PROMPT
Print all of the data exactly as written.

··· DATA FOR REVIEW

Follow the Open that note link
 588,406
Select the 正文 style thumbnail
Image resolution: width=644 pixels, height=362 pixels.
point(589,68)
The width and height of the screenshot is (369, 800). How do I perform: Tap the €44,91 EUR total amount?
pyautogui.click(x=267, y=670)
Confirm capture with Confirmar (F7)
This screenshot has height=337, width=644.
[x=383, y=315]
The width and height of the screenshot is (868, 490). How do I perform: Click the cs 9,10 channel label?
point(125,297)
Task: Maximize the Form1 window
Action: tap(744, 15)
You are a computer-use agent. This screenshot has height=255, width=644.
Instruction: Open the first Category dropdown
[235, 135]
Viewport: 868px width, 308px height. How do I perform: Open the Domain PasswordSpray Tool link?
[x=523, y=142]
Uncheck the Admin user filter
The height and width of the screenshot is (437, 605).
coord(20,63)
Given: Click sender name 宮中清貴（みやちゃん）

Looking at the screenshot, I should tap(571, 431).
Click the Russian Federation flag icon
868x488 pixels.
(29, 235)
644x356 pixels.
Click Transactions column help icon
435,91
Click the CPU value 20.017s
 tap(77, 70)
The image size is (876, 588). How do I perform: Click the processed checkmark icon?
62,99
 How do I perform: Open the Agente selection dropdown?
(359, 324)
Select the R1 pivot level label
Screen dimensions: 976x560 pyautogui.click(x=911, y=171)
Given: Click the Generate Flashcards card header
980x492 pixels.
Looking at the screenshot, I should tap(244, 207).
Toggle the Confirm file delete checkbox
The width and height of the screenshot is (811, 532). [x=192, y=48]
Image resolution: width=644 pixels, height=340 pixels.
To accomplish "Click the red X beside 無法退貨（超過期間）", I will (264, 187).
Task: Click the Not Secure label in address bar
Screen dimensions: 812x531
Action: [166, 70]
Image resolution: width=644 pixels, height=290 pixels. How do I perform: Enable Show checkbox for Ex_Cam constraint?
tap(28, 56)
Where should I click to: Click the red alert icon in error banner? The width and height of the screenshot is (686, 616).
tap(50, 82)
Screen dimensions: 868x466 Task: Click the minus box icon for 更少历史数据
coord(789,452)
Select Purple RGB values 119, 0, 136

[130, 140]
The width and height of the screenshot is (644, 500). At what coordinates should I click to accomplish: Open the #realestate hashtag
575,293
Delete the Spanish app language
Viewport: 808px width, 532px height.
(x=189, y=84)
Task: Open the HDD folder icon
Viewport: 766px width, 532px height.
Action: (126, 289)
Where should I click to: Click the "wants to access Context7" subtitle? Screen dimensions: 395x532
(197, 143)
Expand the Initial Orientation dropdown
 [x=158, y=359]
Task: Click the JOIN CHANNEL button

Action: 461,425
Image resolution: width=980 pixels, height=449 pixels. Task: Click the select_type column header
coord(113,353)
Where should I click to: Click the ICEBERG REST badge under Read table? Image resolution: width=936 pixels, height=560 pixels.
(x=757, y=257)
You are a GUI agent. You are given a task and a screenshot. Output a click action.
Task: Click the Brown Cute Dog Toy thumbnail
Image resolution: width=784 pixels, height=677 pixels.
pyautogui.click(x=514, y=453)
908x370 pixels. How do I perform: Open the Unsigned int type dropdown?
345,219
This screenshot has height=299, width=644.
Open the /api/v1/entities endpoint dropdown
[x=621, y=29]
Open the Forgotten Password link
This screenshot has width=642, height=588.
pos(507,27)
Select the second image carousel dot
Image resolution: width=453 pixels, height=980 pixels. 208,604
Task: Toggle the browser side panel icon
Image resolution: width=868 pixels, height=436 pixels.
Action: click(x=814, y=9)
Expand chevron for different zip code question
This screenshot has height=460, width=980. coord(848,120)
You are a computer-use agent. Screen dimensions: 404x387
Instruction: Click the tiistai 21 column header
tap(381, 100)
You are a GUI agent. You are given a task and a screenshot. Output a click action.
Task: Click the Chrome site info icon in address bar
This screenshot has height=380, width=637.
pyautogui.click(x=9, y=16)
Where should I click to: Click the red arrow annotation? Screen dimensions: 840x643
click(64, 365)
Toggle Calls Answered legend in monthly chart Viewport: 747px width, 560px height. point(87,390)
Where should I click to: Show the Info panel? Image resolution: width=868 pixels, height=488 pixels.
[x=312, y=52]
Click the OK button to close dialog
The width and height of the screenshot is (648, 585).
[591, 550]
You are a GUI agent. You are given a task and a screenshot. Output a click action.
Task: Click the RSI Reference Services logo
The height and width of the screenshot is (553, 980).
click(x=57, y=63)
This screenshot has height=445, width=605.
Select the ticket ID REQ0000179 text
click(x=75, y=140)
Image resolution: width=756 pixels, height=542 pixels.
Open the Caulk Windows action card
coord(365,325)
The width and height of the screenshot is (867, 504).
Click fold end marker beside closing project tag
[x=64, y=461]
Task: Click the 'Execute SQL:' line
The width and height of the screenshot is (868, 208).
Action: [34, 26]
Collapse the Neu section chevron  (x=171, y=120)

······

SOLUTION TO THIS TASK
Follow the Open that note link
 588,406
Select the 正文 style thumbnail
Image resolution: width=644 pixels, height=362 pixels.
point(589,68)
The width and height of the screenshot is (369, 800). How do I perform: Tap the €44,91 EUR total amount?
pyautogui.click(x=267, y=670)
Confirm capture with Confirmar (F7)
This screenshot has height=337, width=644.
[x=383, y=315]
The width and height of the screenshot is (868, 490). How do I perform: Click the cs 9,10 channel label?
point(125,297)
Task: Maximize the Form1 window
Action: tap(744, 15)
You are a computer-use agent. This screenshot has height=255, width=644.
Instruction: Open the first Category dropdown
[235, 135]
Viewport: 868px width, 308px height. How do I perform: Open the Domain PasswordSpray Tool link?
[x=523, y=142]
Uncheck the Admin user filter
The height and width of the screenshot is (437, 605).
coord(20,63)
Given: Click sender name 宮中清貴（みやちゃん）

Looking at the screenshot, I should tap(571, 431).
Click the Russian Federation flag icon
868x488 pixels.
(29, 235)
644x356 pixels.
Click Transactions column help icon
435,91
Click the CPU value 20.017s
 tap(77, 70)
The image size is (876, 588). How do I perform: Click the processed checkmark icon?
62,99
 How do I perform: Open the Agente selection dropdown?
(359, 324)
Select the R1 pivot level label
Screen dimensions: 976x560 pyautogui.click(x=911, y=171)
Given: Click the Generate Flashcards card header
980x492 pixels.
Looking at the screenshot, I should tap(244, 207).
Toggle the Confirm file delete checkbox
The width and height of the screenshot is (811, 532). [x=192, y=48]
Image resolution: width=644 pixels, height=340 pixels.
To accomplish "Click the red X beside 無法退貨（超過期間）", I will (264, 187).
Task: Click the Not Secure label in address bar
Screen dimensions: 812x531
Action: [166, 70]
Image resolution: width=644 pixels, height=290 pixels. How do I perform: Enable Show checkbox for Ex_Cam constraint?
tap(28, 56)
Where should I click to: Click the red alert icon in error banner? The width and height of the screenshot is (686, 616).
tap(50, 82)
Screen dimensions: 868x466 Task: Click the minus box icon for 更少历史数据
coord(789,452)
Select Purple RGB values 119, 0, 136

[130, 140]
The width and height of the screenshot is (644, 500). At what coordinates should I click to accomplish: Open the #realestate hashtag
575,293
Delete the Spanish app language
Viewport: 808px width, 532px height.
(x=189, y=84)
Task: Open the HDD folder icon
Viewport: 766px width, 532px height.
Action: (126, 289)
Where should I click to: Click the "wants to access Context7" subtitle? Screen dimensions: 395x532
(197, 143)
Expand the Initial Orientation dropdown
 [x=158, y=359]
Task: Click the JOIN CHANNEL button

Action: 461,425
Image resolution: width=980 pixels, height=449 pixels. Task: Click the select_type column header
coord(113,353)
Where should I click to: Click the ICEBERG REST badge under Read table? Image resolution: width=936 pixels, height=560 pixels.
(x=757, y=257)
You are a GUI agent. You are given a task and a screenshot. Output a click action.
Task: Click the Brown Cute Dog Toy thumbnail
Image resolution: width=784 pixels, height=677 pixels.
pyautogui.click(x=514, y=453)
908x370 pixels. How do I perform: Open the Unsigned int type dropdown?
345,219
This screenshot has height=299, width=644.
Open the /api/v1/entities endpoint dropdown
[x=621, y=29]
Open the Forgotten Password link
This screenshot has width=642, height=588.
pos(507,27)
Select the second image carousel dot
Image resolution: width=453 pixels, height=980 pixels. 208,604
Task: Toggle the browser side panel icon
Image resolution: width=868 pixels, height=436 pixels.
Action: click(x=814, y=9)
Expand chevron for different zip code question
This screenshot has height=460, width=980. coord(848,120)
You are a computer-use agent. Screen dimensions: 404x387
Instruction: Click the tiistai 21 column header
tap(381, 100)
You are a GUI agent. You are given a task and a screenshot. Output a click action.
Task: Click the Chrome site info icon in address bar
This screenshot has height=380, width=637.
pyautogui.click(x=9, y=16)
Where should I click to: Click the red arrow annotation? Screen dimensions: 840x643
click(64, 365)
Toggle Calls Answered legend in monthly chart Viewport: 747px width, 560px height. point(87,390)
Where should I click to: Show the Info panel? Image resolution: width=868 pixels, height=488 pixels.
[x=312, y=52]
Click the OK button to close dialog
The width and height of the screenshot is (648, 585).
[591, 550]
You are a GUI agent. You are given a task and a screenshot. Output a click action.
Task: Click the RSI Reference Services logo
The height and width of the screenshot is (553, 980).
click(x=57, y=63)
This screenshot has height=445, width=605.
Select the ticket ID REQ0000179 text
click(x=75, y=140)
Image resolution: width=756 pixels, height=542 pixels.
Open the Caulk Windows action card
coord(365,325)
The width and height of the screenshot is (867, 504).
Click fold end marker beside closing project tag
[x=64, y=461]
Task: Click the 'Execute SQL:' line
The width and height of the screenshot is (868, 208).
Action: [34, 26]
Collapse the Neu section chevron  (x=171, y=120)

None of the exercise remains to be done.